Offer for Wolfgang lower than bank's lien, records sayBrent Burkey
Wolfgang filed for Chapter 11 bankruptcy protection in March after a restructuring process began the previous fall.
Divine Serendipity is an acquisition firm that wants to buy the midstate confectioner's operations and continue to do business under the Wolfgang name, Divine Serendipity's President and CEO William "Wayne" Sellers said.
In fact, the chief executive of the suitor is eyeing a "buying spree" in the candy world by acquiring more firms. But at the same time, Sellers said, he's not going to pay too much for any company.
M&T Bank holds a lien on Wolfgang of more than $4 million, according to recently filed court documents. That leaves a lot of ground between the offer and what the bank is owed.
M&T does not comment on the details of client relationships, spokesman Phil Hosmer said.
Wolfgang's restructuring process had included a planned partnership with another company, according to previous statements. But it said Buffalo, N.Y.-based M&T did not approve the partnership.
Lacking the approval, Wolfgang said it had no choice but to file for bankruptcy protection.
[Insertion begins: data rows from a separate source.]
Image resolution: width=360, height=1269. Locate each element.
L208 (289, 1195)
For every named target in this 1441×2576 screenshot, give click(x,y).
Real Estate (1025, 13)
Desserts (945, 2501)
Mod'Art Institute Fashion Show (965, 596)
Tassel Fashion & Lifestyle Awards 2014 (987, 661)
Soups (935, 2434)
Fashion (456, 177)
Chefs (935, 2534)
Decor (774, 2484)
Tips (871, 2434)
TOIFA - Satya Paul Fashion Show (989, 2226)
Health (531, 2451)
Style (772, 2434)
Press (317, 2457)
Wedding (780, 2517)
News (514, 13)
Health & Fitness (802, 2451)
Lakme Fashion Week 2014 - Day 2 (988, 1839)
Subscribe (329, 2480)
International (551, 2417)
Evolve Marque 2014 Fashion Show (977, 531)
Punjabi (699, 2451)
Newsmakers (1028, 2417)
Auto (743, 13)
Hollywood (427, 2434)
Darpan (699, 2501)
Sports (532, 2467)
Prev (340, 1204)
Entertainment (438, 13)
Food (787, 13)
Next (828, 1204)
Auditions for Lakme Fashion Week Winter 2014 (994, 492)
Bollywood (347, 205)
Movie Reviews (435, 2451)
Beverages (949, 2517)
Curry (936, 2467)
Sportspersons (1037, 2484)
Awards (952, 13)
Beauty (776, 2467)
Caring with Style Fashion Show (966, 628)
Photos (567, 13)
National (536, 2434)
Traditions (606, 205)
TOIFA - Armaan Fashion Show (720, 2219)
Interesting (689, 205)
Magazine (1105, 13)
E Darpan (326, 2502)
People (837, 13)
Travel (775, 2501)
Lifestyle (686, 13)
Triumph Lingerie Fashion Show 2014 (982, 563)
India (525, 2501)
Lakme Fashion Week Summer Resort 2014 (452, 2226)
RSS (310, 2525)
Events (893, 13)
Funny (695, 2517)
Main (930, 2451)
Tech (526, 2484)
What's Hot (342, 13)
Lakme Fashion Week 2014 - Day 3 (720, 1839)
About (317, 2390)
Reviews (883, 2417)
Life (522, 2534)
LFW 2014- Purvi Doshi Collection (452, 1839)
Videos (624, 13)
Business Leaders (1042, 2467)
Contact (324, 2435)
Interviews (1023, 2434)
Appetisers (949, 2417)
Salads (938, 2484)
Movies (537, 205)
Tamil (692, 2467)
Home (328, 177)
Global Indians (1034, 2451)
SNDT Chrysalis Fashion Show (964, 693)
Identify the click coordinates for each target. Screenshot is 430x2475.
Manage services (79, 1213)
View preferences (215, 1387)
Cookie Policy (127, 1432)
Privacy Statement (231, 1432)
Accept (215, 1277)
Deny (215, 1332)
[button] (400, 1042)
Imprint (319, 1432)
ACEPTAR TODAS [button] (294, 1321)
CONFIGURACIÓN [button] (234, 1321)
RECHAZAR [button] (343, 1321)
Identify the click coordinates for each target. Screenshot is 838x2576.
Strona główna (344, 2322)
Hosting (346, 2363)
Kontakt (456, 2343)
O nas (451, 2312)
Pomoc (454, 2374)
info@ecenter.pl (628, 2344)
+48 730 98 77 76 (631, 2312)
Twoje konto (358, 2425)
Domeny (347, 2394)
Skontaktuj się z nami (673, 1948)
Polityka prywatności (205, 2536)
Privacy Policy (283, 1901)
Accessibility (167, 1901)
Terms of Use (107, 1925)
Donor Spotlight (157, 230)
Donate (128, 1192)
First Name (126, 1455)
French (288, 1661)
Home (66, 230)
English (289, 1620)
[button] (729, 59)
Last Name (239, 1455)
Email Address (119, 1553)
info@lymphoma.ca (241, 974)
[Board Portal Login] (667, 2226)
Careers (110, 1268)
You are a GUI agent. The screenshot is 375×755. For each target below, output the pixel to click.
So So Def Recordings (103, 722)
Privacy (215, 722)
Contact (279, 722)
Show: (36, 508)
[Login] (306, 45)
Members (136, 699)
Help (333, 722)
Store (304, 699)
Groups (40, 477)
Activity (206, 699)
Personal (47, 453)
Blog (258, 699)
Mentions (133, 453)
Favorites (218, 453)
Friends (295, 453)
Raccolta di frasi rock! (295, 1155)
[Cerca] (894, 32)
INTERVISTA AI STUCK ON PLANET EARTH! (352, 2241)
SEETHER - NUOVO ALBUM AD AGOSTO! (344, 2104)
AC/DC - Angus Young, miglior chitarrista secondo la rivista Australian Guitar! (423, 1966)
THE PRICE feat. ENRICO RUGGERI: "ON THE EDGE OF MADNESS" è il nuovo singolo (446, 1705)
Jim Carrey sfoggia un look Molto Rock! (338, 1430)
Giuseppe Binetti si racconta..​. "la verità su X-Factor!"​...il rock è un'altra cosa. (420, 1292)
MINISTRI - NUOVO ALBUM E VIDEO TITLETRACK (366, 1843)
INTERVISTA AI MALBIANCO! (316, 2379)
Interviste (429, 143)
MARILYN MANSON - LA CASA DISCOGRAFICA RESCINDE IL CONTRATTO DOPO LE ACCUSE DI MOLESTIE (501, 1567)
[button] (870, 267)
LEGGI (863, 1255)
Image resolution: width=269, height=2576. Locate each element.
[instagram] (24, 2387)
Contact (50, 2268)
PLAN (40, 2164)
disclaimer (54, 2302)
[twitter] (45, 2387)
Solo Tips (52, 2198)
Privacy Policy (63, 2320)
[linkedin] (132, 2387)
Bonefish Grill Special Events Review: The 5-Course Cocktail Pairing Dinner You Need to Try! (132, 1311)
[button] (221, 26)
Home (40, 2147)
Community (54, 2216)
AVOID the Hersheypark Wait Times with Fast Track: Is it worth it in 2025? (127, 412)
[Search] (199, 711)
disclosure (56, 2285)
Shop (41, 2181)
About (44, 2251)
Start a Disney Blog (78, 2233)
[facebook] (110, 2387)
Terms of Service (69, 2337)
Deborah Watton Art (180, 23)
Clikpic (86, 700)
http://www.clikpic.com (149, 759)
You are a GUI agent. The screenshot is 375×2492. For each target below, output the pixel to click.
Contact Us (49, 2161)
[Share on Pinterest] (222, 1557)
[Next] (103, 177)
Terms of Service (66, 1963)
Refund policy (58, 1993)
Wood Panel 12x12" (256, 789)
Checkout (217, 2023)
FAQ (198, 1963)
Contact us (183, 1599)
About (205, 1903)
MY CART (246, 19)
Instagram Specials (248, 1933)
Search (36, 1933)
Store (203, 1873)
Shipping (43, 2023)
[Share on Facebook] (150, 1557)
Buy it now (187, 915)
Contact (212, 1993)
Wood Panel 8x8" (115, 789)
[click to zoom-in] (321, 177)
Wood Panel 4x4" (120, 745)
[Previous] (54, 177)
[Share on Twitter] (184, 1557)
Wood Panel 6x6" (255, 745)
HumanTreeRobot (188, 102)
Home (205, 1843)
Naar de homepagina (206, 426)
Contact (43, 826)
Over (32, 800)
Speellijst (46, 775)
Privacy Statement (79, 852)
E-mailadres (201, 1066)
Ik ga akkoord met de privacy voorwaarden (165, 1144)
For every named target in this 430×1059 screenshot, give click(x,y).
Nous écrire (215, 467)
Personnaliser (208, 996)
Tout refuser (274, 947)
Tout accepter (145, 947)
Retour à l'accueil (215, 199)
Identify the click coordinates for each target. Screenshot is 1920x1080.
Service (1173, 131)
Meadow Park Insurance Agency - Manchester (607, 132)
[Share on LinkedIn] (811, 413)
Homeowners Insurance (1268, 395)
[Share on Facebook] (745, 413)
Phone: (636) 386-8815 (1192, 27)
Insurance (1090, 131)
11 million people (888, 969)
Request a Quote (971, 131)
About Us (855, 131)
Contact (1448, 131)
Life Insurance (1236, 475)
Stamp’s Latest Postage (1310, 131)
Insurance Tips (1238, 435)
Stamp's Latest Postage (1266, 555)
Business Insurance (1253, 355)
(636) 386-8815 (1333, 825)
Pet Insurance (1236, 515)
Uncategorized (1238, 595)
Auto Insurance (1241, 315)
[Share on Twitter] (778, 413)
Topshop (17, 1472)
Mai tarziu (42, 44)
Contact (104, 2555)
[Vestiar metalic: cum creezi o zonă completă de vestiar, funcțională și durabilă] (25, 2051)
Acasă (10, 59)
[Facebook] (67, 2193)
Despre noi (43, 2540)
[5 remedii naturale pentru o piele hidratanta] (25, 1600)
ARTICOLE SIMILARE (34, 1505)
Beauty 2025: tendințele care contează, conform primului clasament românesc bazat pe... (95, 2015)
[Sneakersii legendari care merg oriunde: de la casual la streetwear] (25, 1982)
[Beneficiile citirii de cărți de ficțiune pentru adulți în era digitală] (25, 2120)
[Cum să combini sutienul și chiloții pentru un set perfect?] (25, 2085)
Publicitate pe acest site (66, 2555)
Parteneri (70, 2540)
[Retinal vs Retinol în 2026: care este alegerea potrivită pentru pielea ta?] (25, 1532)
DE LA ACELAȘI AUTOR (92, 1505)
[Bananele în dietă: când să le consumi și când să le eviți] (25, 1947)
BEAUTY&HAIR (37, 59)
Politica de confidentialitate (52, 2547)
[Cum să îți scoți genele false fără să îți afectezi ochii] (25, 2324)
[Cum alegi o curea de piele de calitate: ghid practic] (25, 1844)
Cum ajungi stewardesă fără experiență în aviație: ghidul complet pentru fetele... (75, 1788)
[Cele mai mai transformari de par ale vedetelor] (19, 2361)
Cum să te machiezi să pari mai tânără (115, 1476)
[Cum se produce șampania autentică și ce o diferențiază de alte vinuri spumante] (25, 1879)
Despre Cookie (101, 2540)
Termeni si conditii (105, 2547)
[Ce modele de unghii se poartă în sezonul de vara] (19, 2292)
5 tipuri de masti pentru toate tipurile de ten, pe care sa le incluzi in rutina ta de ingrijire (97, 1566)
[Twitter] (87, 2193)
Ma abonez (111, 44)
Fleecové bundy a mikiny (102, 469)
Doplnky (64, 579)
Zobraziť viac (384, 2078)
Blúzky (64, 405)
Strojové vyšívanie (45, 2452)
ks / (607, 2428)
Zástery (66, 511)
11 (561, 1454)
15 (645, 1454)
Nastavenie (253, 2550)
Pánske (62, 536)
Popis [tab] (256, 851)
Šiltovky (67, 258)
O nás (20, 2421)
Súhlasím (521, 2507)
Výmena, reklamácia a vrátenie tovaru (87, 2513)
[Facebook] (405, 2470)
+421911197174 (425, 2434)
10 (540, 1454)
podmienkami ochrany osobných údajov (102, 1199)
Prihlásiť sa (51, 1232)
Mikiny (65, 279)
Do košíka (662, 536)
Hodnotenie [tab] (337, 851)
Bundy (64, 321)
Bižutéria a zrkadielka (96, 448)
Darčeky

The company has not named that potential partner.
Since filing for bankruptcy protection, Wolfgang has been ahead of sales, expense and cash-management expectations as set forth by the court and the firm's leadership, according to a Wolfgang statement about the possible sale.
The company's court filing from earlier this month requests the sale, which would retain operations in North York, according to the company.
Wolfgang is thrilled to have found an interested buyer committed to keeping the business in York County and growing the brand and manufacturing in the community, even though the process has not been the chosen route, Wolfgang President and CEO Benjamin McGlaughlin said.
"It was our goal the whole time to restructure outside of bankruptcy," McGlaughlin said.
He also said the partner lined up before the bankruptcy protection filing was a different entity than Divine Serendipity.
The cash payment of $1.5 million offered by Divine Serendipity would go to Wolfgang's bankruptcy estate and would be distributed to debt holders in order of priority, according to an offer letter made public through the court filing July 6.
Beyond that, the offer specifically excludes assuming liabilities if Divine Serendipity ends up buying substantially all of Wolfgang's assets, according to the filing.
Wolfgang has been a longtime, major player in the fundraising world and had delved into private label production and some retail distribution channels.
It listed 77 hourly and 13 salaried employees in a petition accompanying its bankruptcy filing.
Sellers also is president and CEO of Birmingham, Ala.-based Pasquale Food Systems Inc. He said he acquired the Pasquale Pizza & Pasta restaurant chain, with locations in the Midwest and South, about six years ago.
Divine Serendipity had started negotiations to acquire a different candy firm before the Wolfgang opportunity arose, Sellers said, and those talks continue.
The industry has a lot going for it, he said.
"I don't know anyone who does not like chocolate," he said. "I eat it every day."
In addition, there are great people at Wolfgang, and the product and brand constitute a "sleeping giant" with significant potential to do well on a much wider stage, Sellers said.
The fates of about 100 jobs are on the line as well, he said.
"We like to make money like everybody else, but we also like to make money doing the right thing," Sellers said.
Still, a buyer can't pay too much for a business and not leave adequate capital at the ready, he said.
Going forward, each side has its opinions about what the price should be, and they are working to come to an agreement, Sellers said.